[[ Stored data open ]]

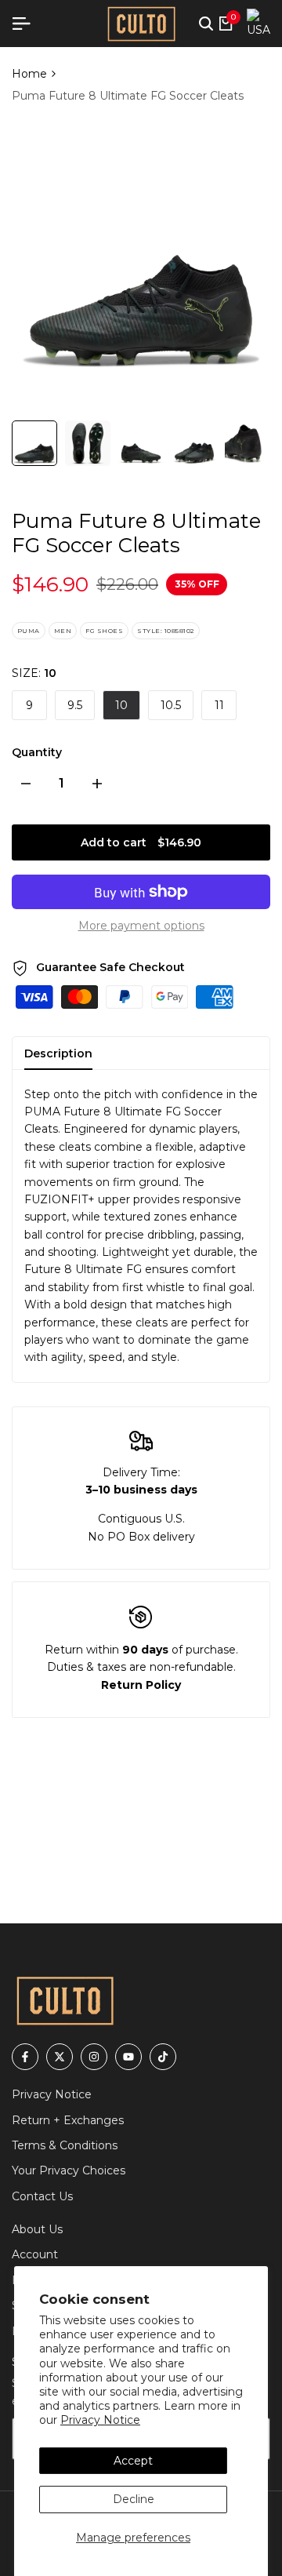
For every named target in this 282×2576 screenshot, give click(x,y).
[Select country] (258, 23)
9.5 (74, 705)
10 (121, 705)
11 (219, 705)
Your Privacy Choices (68, 2170)
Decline (133, 2499)
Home (29, 74)
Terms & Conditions (65, 2145)
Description (58, 1053)
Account (35, 2254)
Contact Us (42, 2196)
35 (180, 584)
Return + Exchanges (68, 2120)
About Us (37, 2229)
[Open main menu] (27, 23)
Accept (133, 2461)
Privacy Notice (100, 2420)
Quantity (37, 752)
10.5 (171, 705)
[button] (206, 23)
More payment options (141, 926)
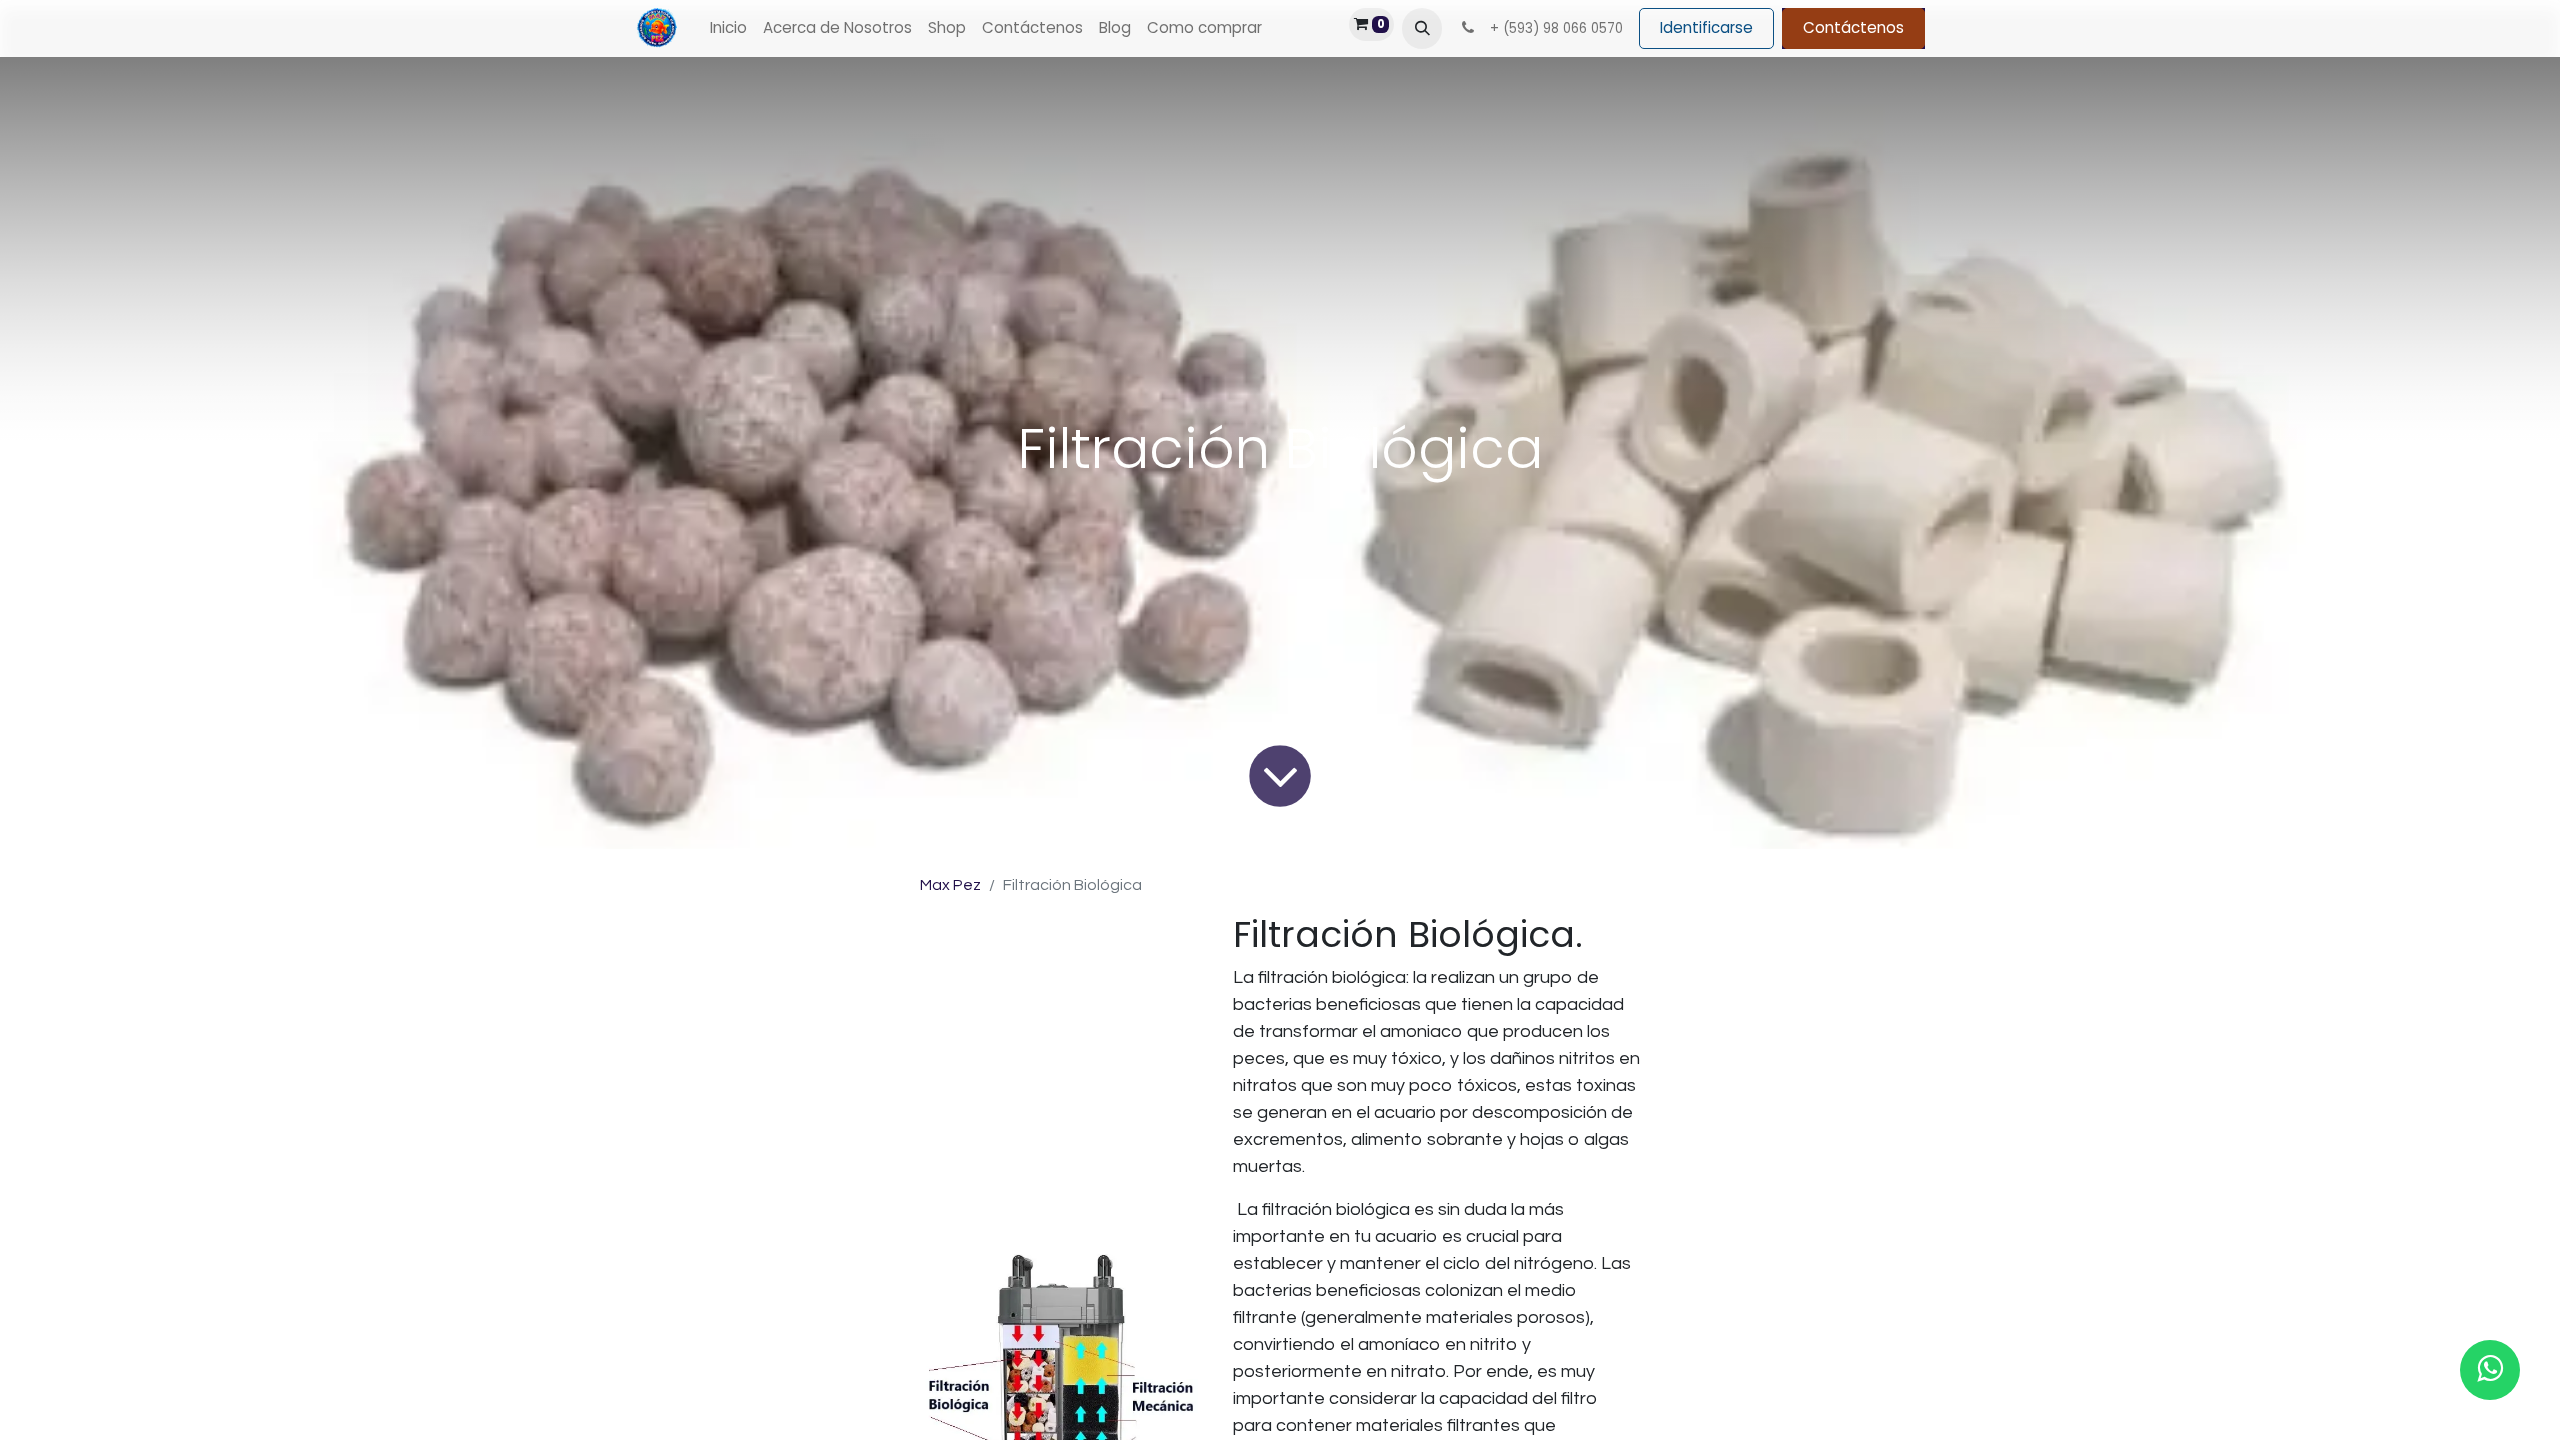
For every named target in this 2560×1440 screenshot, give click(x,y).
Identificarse (1706, 27)
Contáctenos (1853, 27)
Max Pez (950, 885)
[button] (1422, 28)
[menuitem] (728, 28)
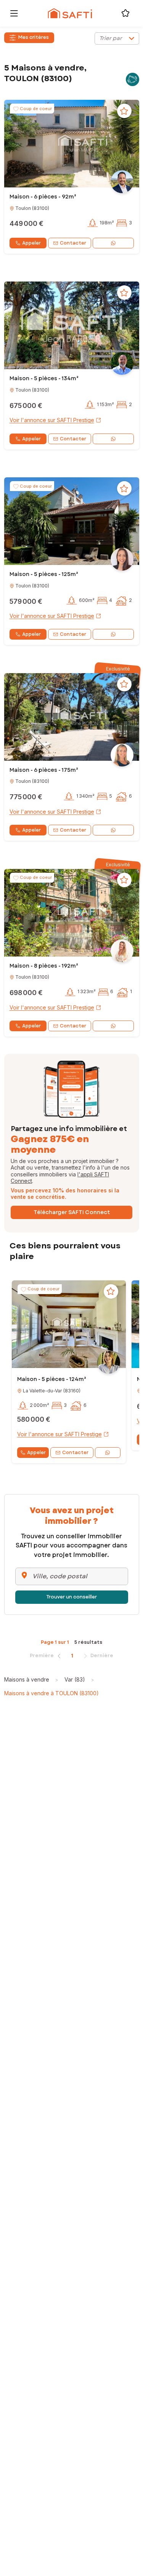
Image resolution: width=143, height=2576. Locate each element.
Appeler (31, 243)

[[ Stored data closed ]]

Exercise requirements: Leave out the images and transcribe all the records exactly.

Reply to the exercise:
For every named target in this 282×2576 screenshot, give click(x,y).
[Select country] (258, 23)
9.5 (74, 705)
10 (121, 705)
11 (219, 705)
Your Privacy Choices (68, 2170)
Decline (133, 2499)
Home (29, 74)
Terms & Conditions (65, 2145)
Description (58, 1053)
Account (35, 2254)
Contact Us (42, 2196)
35 (180, 584)
Return + Exchanges (68, 2120)
About Us (37, 2229)
[Open main menu] (27, 23)
Accept (133, 2461)
Privacy Notice (100, 2420)
Quantity (37, 752)
10.5 (171, 705)
[button] (206, 23)
More payment options (141, 926)
For every named target in this 2560×1440 screenshot, give click(x,y).
Identificarse (1706, 27)
Contáctenos (1853, 27)
Max Pez (950, 885)
[button] (1422, 28)
[menuitem] (728, 28)
Image resolution: width=143, height=2576. Locate each element.
Appeler (31, 243)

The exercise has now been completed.